**Required work**: Could you return the entire listing below exactly as written?

__________________________________________________

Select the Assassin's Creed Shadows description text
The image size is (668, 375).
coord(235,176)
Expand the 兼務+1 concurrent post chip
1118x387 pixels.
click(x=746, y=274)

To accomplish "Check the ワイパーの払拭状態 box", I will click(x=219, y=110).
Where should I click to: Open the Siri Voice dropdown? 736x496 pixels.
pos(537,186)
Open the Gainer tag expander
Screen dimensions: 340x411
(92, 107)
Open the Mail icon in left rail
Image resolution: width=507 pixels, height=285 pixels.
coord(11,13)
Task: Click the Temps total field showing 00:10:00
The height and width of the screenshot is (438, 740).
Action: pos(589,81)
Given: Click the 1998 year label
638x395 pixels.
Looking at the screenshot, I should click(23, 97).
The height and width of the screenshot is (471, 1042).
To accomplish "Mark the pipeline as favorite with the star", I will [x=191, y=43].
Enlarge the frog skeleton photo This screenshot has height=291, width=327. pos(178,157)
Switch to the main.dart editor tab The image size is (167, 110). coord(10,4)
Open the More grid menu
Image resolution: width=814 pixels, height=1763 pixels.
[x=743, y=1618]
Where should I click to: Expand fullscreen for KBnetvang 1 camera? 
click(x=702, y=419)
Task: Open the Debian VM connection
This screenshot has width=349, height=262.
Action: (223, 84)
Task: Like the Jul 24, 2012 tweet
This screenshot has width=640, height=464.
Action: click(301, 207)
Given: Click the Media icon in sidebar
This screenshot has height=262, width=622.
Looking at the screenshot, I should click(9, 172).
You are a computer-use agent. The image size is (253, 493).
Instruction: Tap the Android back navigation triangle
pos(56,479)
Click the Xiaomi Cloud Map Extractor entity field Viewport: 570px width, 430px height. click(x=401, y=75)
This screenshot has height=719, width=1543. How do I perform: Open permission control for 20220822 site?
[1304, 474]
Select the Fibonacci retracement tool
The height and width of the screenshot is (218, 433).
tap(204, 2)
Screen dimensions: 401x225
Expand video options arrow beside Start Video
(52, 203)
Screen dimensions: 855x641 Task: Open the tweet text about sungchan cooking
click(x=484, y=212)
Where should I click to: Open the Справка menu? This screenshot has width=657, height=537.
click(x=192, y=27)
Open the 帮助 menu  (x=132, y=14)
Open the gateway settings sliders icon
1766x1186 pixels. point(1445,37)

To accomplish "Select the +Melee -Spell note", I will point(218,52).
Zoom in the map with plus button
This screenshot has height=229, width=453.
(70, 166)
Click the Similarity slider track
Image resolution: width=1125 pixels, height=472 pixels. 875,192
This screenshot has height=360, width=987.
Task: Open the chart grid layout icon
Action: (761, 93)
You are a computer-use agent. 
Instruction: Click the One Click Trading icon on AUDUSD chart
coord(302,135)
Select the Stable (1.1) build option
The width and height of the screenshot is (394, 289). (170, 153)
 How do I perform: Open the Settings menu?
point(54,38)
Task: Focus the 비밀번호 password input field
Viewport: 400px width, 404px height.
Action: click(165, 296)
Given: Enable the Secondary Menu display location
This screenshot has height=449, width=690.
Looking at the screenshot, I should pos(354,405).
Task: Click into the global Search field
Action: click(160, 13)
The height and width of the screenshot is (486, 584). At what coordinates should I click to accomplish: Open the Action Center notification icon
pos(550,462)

__________________________________________________

**Finished task**:
Select the Assassin's Creed Shadows description text
The image size is (668, 375).
coord(235,176)
Expand the 兼務+1 concurrent post chip
1118x387 pixels.
click(x=746, y=274)

To accomplish "Check the ワイパーの払拭状態 box", I will click(x=219, y=110).
Where should I click to: Open the Siri Voice dropdown? 736x496 pixels.
pos(537,186)
Open the Gainer tag expander
Screen dimensions: 340x411
(92, 107)
Open the Mail icon in left rail
Image resolution: width=507 pixels, height=285 pixels.
coord(11,13)
Task: Click the Temps total field showing 00:10:00
The height and width of the screenshot is (438, 740).
Action: pos(589,81)
Given: Click the 1998 year label
638x395 pixels.
Looking at the screenshot, I should click(23, 97).
The height and width of the screenshot is (471, 1042).
To accomplish "Mark the pipeline as favorite with the star", I will [x=191, y=43].
Enlarge the frog skeleton photo This screenshot has height=291, width=327. pos(178,157)
Switch to the main.dart editor tab The image size is (167, 110). coord(10,4)
Open the More grid menu
Image resolution: width=814 pixels, height=1763 pixels.
[x=743, y=1618]
Where should I click to: Expand fullscreen for KBnetvang 1 camera? 
click(x=702, y=419)
Task: Open the Debian VM connection
This screenshot has width=349, height=262.
Action: (223, 84)
Task: Like the Jul 24, 2012 tweet
This screenshot has width=640, height=464.
Action: click(301, 207)
Given: Click the Media icon in sidebar
This screenshot has height=262, width=622.
Looking at the screenshot, I should click(9, 172).
You are a computer-use agent. The image size is (253, 493).
Instruction: Tap the Android back navigation triangle
pos(56,479)
Click the Xiaomi Cloud Map Extractor entity field Viewport: 570px width, 430px height. click(x=401, y=75)
This screenshot has height=719, width=1543. How do I perform: Open permission control for 20220822 site?
[1304, 474]
Select the Fibonacci retracement tool
The height and width of the screenshot is (218, 433).
tap(204, 2)
Screen dimensions: 401x225
Expand video options arrow beside Start Video
(52, 203)
Screen dimensions: 855x641 Task: Open the tweet text about sungchan cooking
click(x=484, y=212)
Where should I click to: Open the Справка menu? This screenshot has width=657, height=537.
click(x=192, y=27)
Open the 帮助 menu  (x=132, y=14)
Open the gateway settings sliders icon
1766x1186 pixels. point(1445,37)

To accomplish "Select the +Melee -Spell note", I will point(218,52).
Zoom in the map with plus button
This screenshot has height=229, width=453.
(70, 166)
Click the Similarity slider track
Image resolution: width=1125 pixels, height=472 pixels. 875,192
This screenshot has height=360, width=987.
Task: Open the chart grid layout icon
Action: (761, 93)
You are a computer-use agent. 
Instruction: Click the One Click Trading icon on AUDUSD chart
coord(302,135)
Select the Stable (1.1) build option
The width and height of the screenshot is (394, 289). (170, 153)
 How do I perform: Open the Settings menu?
point(54,38)
Task: Focus the 비밀번호 password input field
Viewport: 400px width, 404px height.
Action: click(165, 296)
Given: Enable the Secondary Menu display location
This screenshot has height=449, width=690.
Looking at the screenshot, I should pos(354,405).
Task: Click into the global Search field
Action: click(160, 13)
The height and width of the screenshot is (486, 584). At what coordinates should I click to accomplish: Open the Action Center notification icon
pos(550,462)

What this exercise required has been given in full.